アイルランド出身のブリーンとチームメイトを務めることになったリンドホルムは、かつてWRC世界ラリー選手権でファクトリードライバーを務め、プジョー、スズキ、フォードなどで活躍したセバスチャン・リンドホルムの息子であり、血縁関係にはWRC王者マーカス・グロンホルムも名を連ねる名門一族を出自に持つ。
「ERC開幕戦アゾレスに向け過去数年のオンボードを見てきたけど、それはステージのプロファイルやコンディションの雰囲気を知るのに役立ったと思うよ」と、2020年のWRCラリー・スウェーデンでWRC2クラス2位に入ったリンドホルム。
「そうだね、僕の父もこのアゾレスに3回出場した経験があるらしい。だから父とも話をしてみようとは思うけど、それ以外に何か準備のためにできることはないだろうね(笑)」
この『Team MRF Tyres』では、ブリーンがヒュンダイi20 R5をドライブするにの対し、リンドホルムはシュコダ・ファビアR5 Evoのステアリングを握り、都合2種類のマシンを投入する。これにより、異なる車種でのタイヤ開発と学習曲線を加速させる狙いがある。

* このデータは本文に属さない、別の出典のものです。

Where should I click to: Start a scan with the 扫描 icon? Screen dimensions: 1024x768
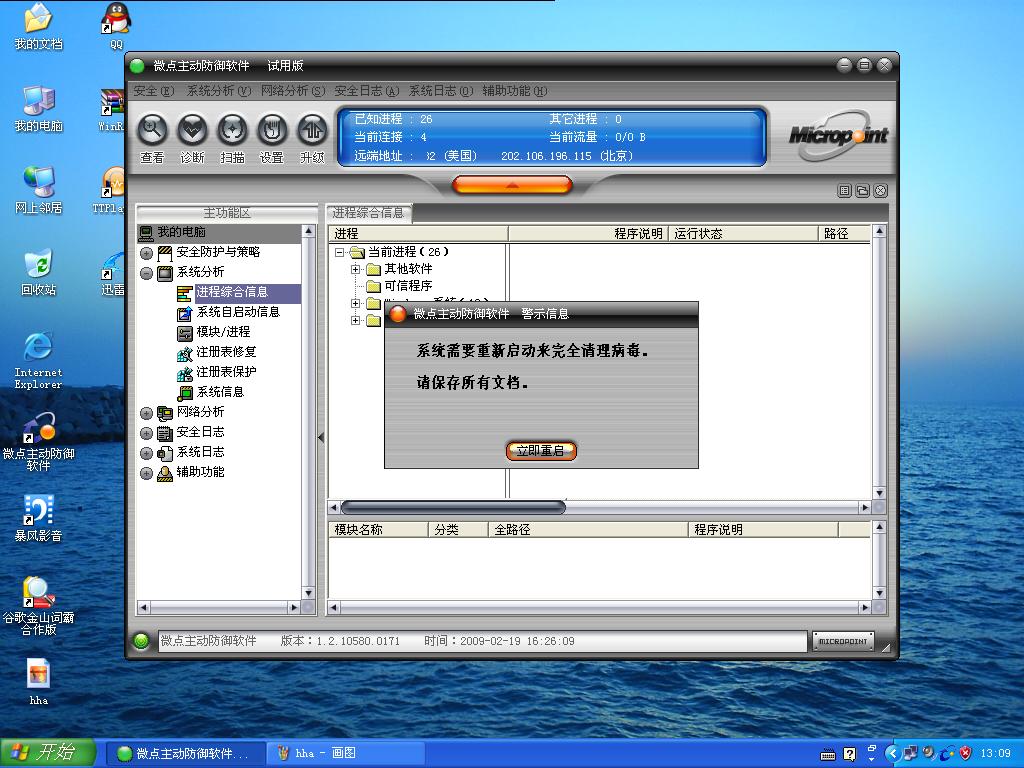232,130
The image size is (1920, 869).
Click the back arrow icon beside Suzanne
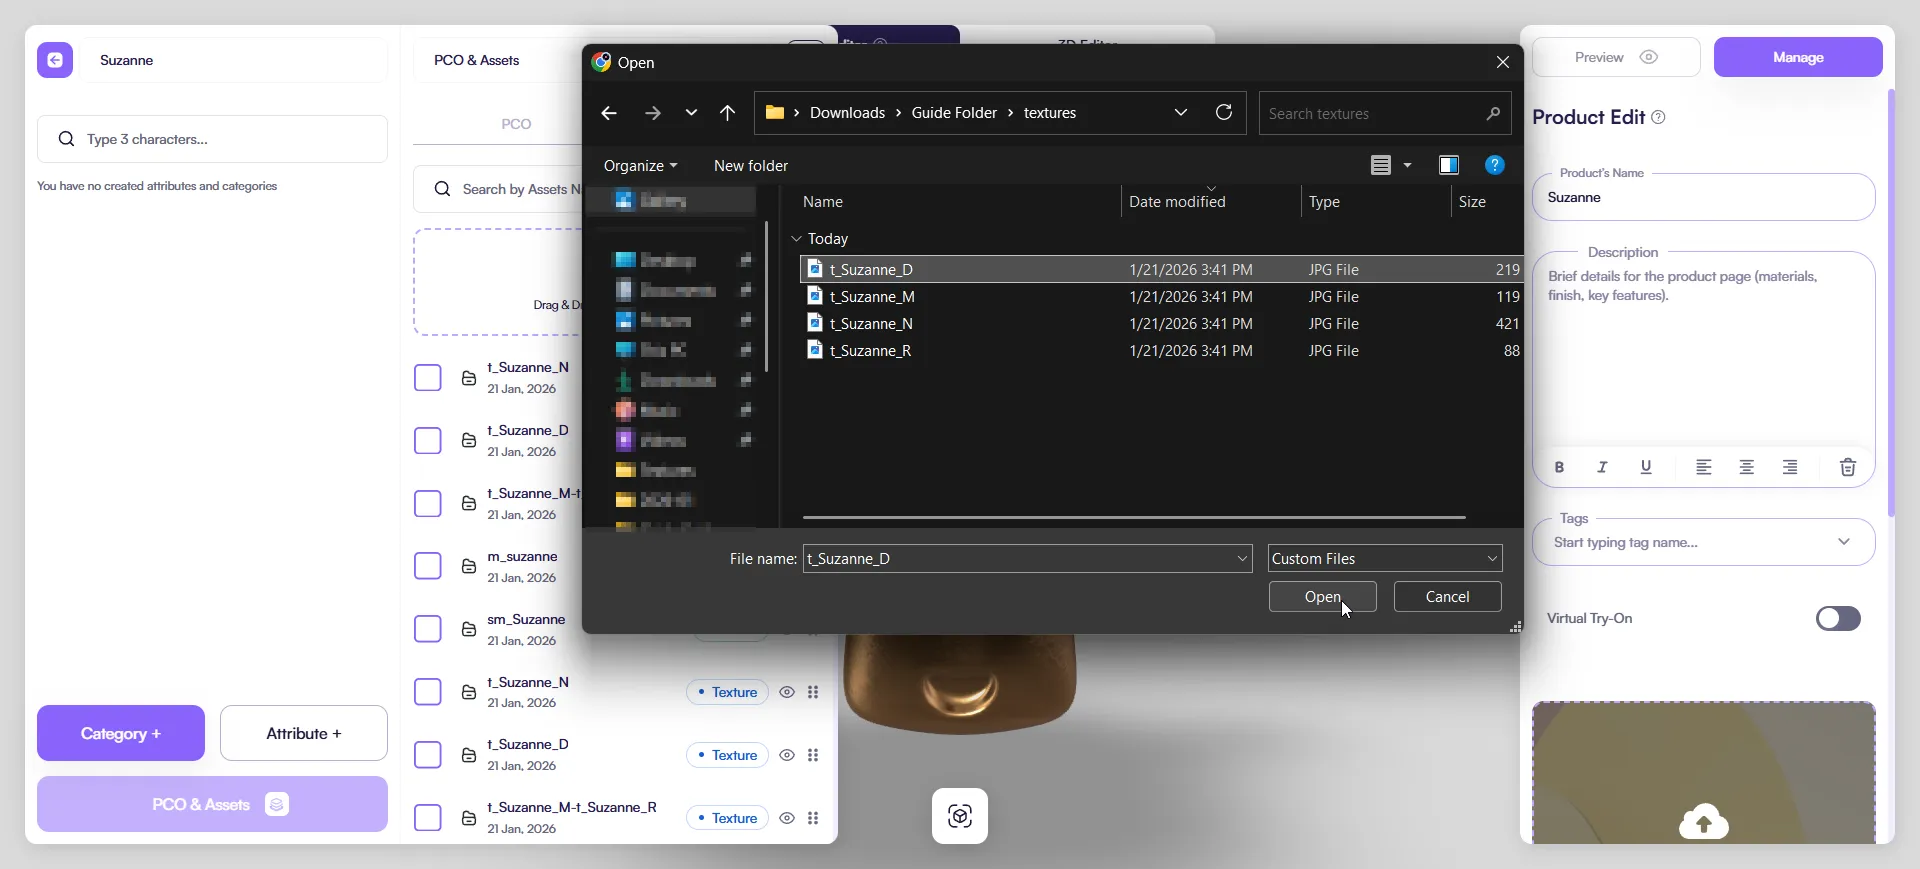[x=55, y=60]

「MRFタイヤは本当に真剣で、すでに冬のラリーに最適なタイヤを持っている」と、スノーラリーに慣れ親しんできたリンドホルム。
「間違いなく、彼らはこのERC参戦を通じて開発プログラムを推し進めることができるだろう。個人的にも彼らをサポートし、わずかな知識だけどタイヤ開発に貢献できれば幸いだ。そしてクレイグ(・ブリーン)も僕にとって大きな基準になるはずだ」
「クレイグは、フィンランド選手権初参戦のタイヤでとてつもないスピードを見せた。それはタイヤ開発の精度が高いことを証明している。つまり、僕にとっても良いステージタイムが期待出来る、ってことだ」
「ERCはハイレベルで、どのラリーも僕にとっては未知数になる。だからこそたくさんの学びがあり、WRC昇格を狙う上でも良い前進になるだろう。MRFタイヤがERCのプログラムに僕を選んでくれたのには大いなる意味があると感じている。彼らの期待に応えるスピードを見せたいね」
一方、2019年最終戦でクリス・イングラムとの激闘を展開し、わずかな差でシリーズ連覇を逃したアレクセイ・ルカヤナクは、再びフレンチ・チームのシトロエンC3 R5をドライブし「プレッシャー・フリー」のアプローチでシーズンに挑むと宣言した。

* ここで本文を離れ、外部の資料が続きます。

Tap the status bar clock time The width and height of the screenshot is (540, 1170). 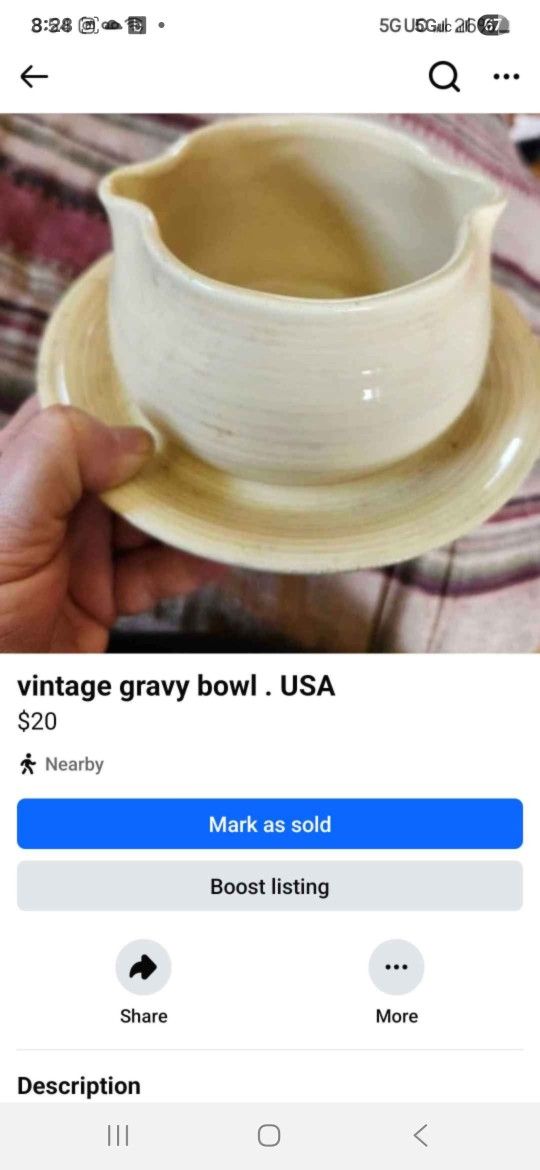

「僕らは昨年、白紙の状態からスタートしたけれど、今はマシンとチームについて多くのことを知っている。これで間違いなく、誰に取ってもより簡単な位置から始めることが可能になる」と意気込みを語った39歳のルカヤナク。
その”ロシアン・ロケット”の異名どおり、ライバルをして「地球上で最速のラリーストのひとり」と言わしめる速さは、ときにリスクと隣り合わせ。ゆえに好成績よりもアクシデントを引き寄せることが多かったのも事実だ。
「もちろん、私は自分が速いことを知っているが、それが本当に良いリザルトをもたらすわけではないことを残念に思う。でもラリーへの情熱は変わらない。現代のマシンは非常に速く、コントロールが容易で、多くの喜びが得られる。この感覚は重要だ」
「チャンピオンシップを考えると自分にプレッシャーを与える場面が増えてくるが、今季はよりドライビングに集中したい。ときには(テストで怪我を負った)肩の古傷が足を引っ張るけれど、リラックスして運転を楽しむことが重要だ。それが私にとって最大の戦略になると思う」
これによりSaintéloc Junior Teamは、ルカヤナクとマリアン・グリーベルがシトロエンC3を。Team MRF Tyresはブリーンがヒュンダイ、リンドホルムがシュコダをドライブするという強力な布陣が実現することとなった。